Il y a de cela quelques semaines, l'association Sainte-Lucie/Martinique était en visite en Guadeloupe pour des échanges culturels.
Les délégations ont été reçues par les mairies de Pointe-à-Pitre et des Abymes. La rencontre se déroulait bien. Pourtant, à la fin du séjour, à l'heure de poser pour la traditionnelle
photo-souvenir, une jeune femme craque - « Mon grand-père vit sur cette île et ne saura jamais que sa petite-fille était venue dans l'espoir de le rencontrer » - et se met à
pleurer.
Un membre de l'association Sainte-Lucie/Guadeloupe prend alors la parole et affiche un fort embarras à décrire la situation dans
laquelle se trouvent certains Sainte-Luciens qui seraient retenus en Guadeloupe contre leur gré : « Ils veulent nous rejoindre, mais ils sont comme prisonniers, on les empêche de nous contacter
» .
« Vous voulez dire qu'ils sont esclaves ? » , lui demande-t-on. Il se tait, secoue la tête, et répond : « Je n'ai pas voulu dire ça.

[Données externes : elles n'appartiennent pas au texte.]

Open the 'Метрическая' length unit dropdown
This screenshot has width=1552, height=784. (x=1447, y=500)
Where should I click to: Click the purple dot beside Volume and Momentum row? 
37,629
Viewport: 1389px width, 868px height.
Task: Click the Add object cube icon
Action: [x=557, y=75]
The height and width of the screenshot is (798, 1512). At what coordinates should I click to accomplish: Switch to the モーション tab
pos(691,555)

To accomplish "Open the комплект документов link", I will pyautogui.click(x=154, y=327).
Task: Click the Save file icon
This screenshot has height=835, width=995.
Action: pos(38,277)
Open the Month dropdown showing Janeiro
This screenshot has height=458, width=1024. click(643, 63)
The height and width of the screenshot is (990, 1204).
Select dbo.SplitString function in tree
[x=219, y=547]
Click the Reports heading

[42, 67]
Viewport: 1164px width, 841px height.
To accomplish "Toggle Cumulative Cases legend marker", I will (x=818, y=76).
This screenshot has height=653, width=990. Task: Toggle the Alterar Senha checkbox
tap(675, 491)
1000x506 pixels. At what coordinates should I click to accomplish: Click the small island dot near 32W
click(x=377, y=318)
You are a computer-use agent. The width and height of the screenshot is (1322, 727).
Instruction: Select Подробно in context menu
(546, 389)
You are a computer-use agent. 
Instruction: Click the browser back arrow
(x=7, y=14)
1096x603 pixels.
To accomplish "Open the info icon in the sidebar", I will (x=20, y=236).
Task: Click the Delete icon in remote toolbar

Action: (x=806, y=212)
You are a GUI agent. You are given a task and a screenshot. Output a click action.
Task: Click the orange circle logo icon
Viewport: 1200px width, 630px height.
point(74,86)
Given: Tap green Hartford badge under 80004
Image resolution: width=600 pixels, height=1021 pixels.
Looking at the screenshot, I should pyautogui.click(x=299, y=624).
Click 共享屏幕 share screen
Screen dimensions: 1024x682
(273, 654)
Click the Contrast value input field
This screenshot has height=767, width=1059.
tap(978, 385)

C'est à vous d'en juger. Je ne voudrais pas que la presse m'attribue une telle déclaration, mais... Enfin... Je ne sais pas comment on peut appeler ça... Ce sont des hommes et des femmes qui ne
sont pas libres... » , ajoute-t-il en choisissant ses mots.
« Ils ne sont pas libres »
Dès cet instant, le président de l'association Guadeloupe/Sainte-Lucie décide de ne plus se taire. Il est immédiatement soutenu par
son homologue de la Martinique, Nicolas Fannies : « Il faut parler. La presse est là, on ne peut plus continuer à nous taire. Il y a de l'esclavage en Guadeloupe. Il faut que cela se sache.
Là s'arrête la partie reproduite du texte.